O negócio jurídico é um ato lícito que resulta da manifestação de vontade das partes, criando, modificando ou extinguindo direitos. Está definido no artigo 104 do Código Civil e é caracterizado pela composição de interesses com uma finalidade específica. É fundamental para a formação de contratos e outras relações jurídicas.
O termo no negócio jurídico é uma condição que vincula o início ou o fim dos efeitos de um ato jurídico a um evento futuro e certo. Ele se subdivide em termo inicial, que marca o começo dos efeitos, e termo final, que define quando os efeitos cessarão. É regulado pelos artigos 131 e seguintes do Código Civil.
Os três elementos do negócio jurídico são a existência, a validade e a eficácia. A existência depende de agentes, objeto, forma e vontade; a validade exige capacidade do agente, objeto lícito, forma prescrita em lei e vontade livre; e a eficácia está relacionada a elementos como condição, termo e encargo, determinando quando e como os efeitos jurídicos se produzem.

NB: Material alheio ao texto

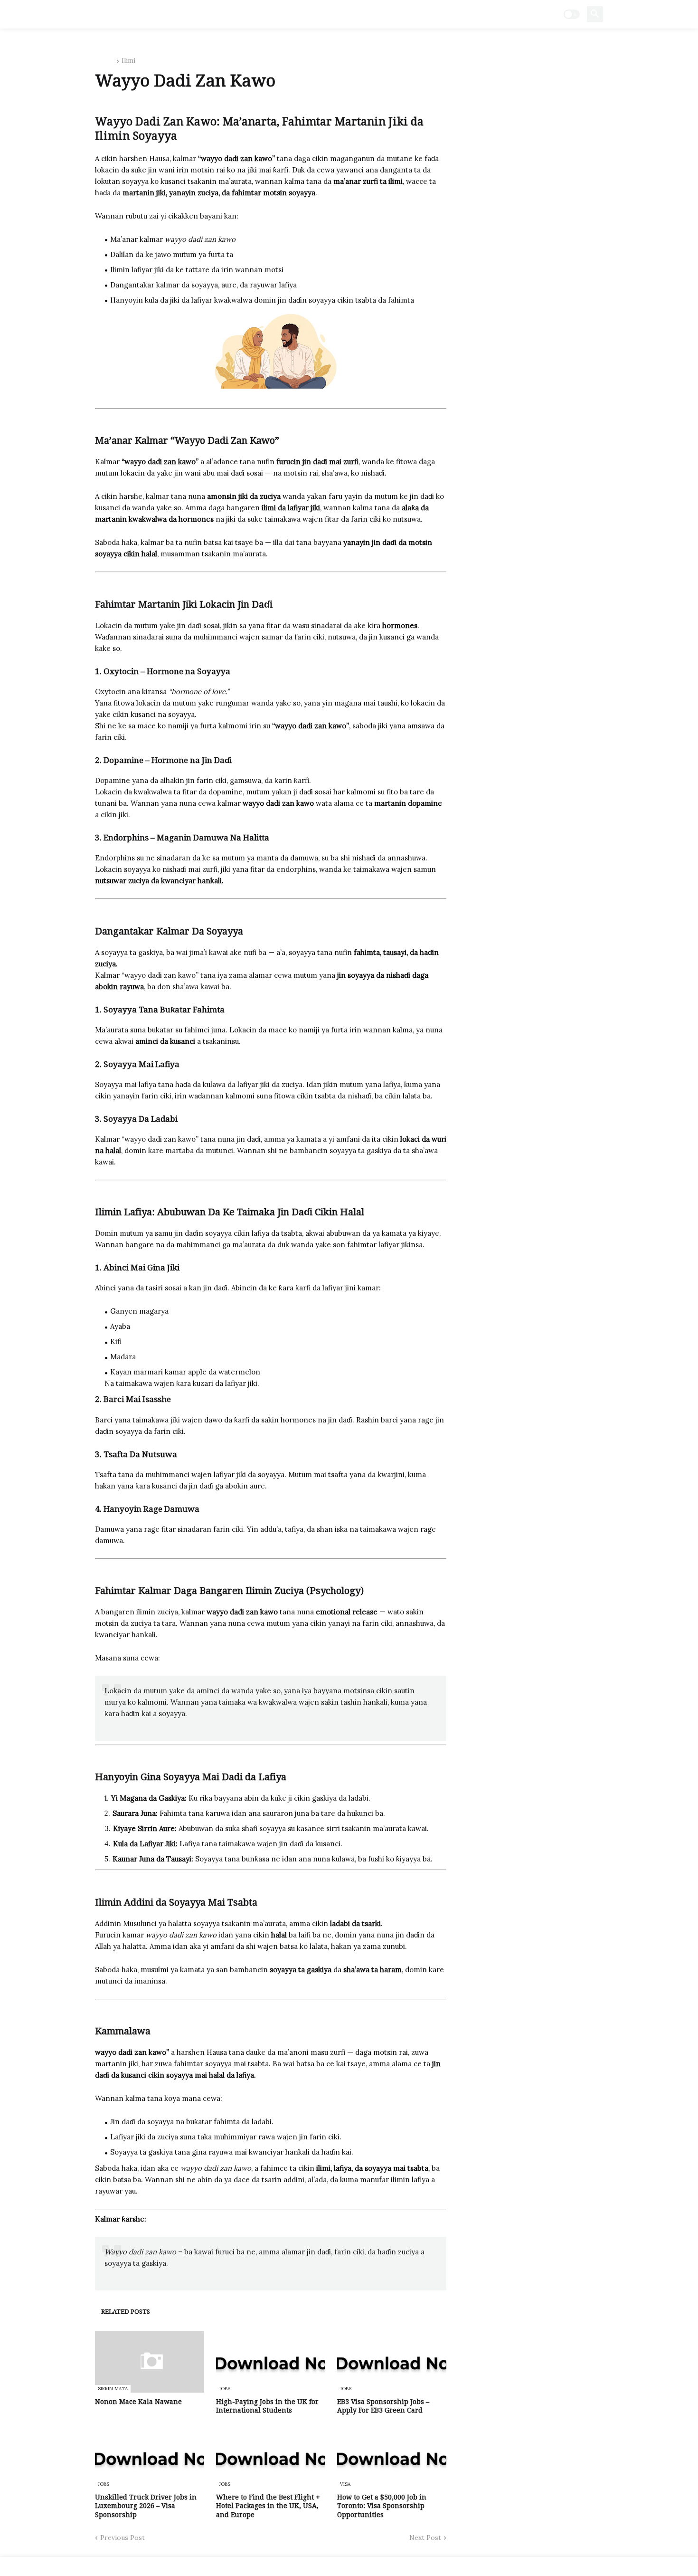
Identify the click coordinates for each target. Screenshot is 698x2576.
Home (104, 61)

A diferença entre ato jurídico e negócio jurídico é que o ato jurídico é qualquer fato humano que produz efeitos jurídicos, independentemente da intenção das partes. Já o negócio jurídico é um tipo específico de ato jurídico, caracterizado pela manifestação deliberada de vontade das partes com a finalidade de criar, modificar ou extinguir direitos.